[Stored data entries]
____

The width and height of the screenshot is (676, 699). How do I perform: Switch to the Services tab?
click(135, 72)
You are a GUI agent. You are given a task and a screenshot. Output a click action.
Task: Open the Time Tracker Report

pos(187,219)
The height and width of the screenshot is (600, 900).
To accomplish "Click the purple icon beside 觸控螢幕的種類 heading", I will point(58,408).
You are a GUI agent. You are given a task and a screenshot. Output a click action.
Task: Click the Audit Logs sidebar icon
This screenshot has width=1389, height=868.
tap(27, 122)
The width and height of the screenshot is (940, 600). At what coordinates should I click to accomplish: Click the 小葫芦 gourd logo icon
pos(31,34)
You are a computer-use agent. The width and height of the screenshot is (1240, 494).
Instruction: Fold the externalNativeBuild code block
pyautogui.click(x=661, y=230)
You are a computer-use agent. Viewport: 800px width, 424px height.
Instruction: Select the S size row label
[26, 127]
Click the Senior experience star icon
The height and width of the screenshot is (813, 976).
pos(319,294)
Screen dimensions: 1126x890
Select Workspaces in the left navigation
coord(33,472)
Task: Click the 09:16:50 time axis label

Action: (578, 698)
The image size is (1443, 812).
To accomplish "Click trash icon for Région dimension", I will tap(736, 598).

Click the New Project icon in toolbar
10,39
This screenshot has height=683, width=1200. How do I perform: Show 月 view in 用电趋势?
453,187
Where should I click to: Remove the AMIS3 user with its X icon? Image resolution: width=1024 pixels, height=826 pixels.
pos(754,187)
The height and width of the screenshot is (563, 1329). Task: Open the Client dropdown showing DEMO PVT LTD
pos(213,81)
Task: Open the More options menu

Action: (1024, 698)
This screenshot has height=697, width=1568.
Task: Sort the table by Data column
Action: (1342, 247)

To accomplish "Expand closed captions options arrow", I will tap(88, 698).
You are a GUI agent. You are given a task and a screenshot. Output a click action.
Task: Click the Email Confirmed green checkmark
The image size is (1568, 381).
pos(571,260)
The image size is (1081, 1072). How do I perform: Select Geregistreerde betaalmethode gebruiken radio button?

____

WORK INSTRUCTION >> Line by line, retype all of the records exactly.

ANSWER TO THIS EXERCISE >>
The width and height of the screenshot is (676, 699). How do I perform: Switch to the Services tab?
click(135, 72)
You are a GUI agent. You are given a task and a screenshot. Output a click action.
Task: Open the Time Tracker Report

pos(187,219)
The height and width of the screenshot is (600, 900).
To accomplish "Click the purple icon beside 觸控螢幕的種類 heading", I will point(58,408).
You are a GUI agent. You are given a task and a screenshot. Output a click action.
Task: Click the Audit Logs sidebar icon
This screenshot has width=1389, height=868.
tap(27, 122)
The width and height of the screenshot is (940, 600). At what coordinates should I click to accomplish: Click the 小葫芦 gourd logo icon
pos(31,34)
You are a computer-use agent. The width and height of the screenshot is (1240, 494).
Instruction: Fold the externalNativeBuild code block
pyautogui.click(x=661, y=230)
You are a computer-use agent. Viewport: 800px width, 424px height.
Instruction: Select the S size row label
[26, 127]
Click the Senior experience star icon
The height and width of the screenshot is (813, 976).
pos(319,294)
Screen dimensions: 1126x890
Select Workspaces in the left navigation
coord(33,472)
Task: Click the 09:16:50 time axis label

Action: (578, 698)
The image size is (1443, 812).
To accomplish "Click trash icon for Région dimension", I will tap(736, 598).

Click the New Project icon in toolbar
10,39
This screenshot has height=683, width=1200. How do I perform: Show 月 view in 用电趋势?
453,187
Where should I click to: Remove the AMIS3 user with its X icon? Image resolution: width=1024 pixels, height=826 pixels.
pos(754,187)
The height and width of the screenshot is (563, 1329). Task: Open the Client dropdown showing DEMO PVT LTD
pos(213,81)
Task: Open the More options menu

Action: (1024, 698)
This screenshot has height=697, width=1568.
Task: Sort the table by Data column
Action: (1342, 247)

To accomplish "Expand closed captions options arrow", I will tap(88, 698).
You are a GUI agent. You are given a task and a screenshot. Output a click action.
Task: Click the Email Confirmed green checkmark
The image size is (1568, 381).
pos(571,260)
The image size is (1081, 1072). How do I perform: Select Geregistreerde betaalmethode gebruiken radio button?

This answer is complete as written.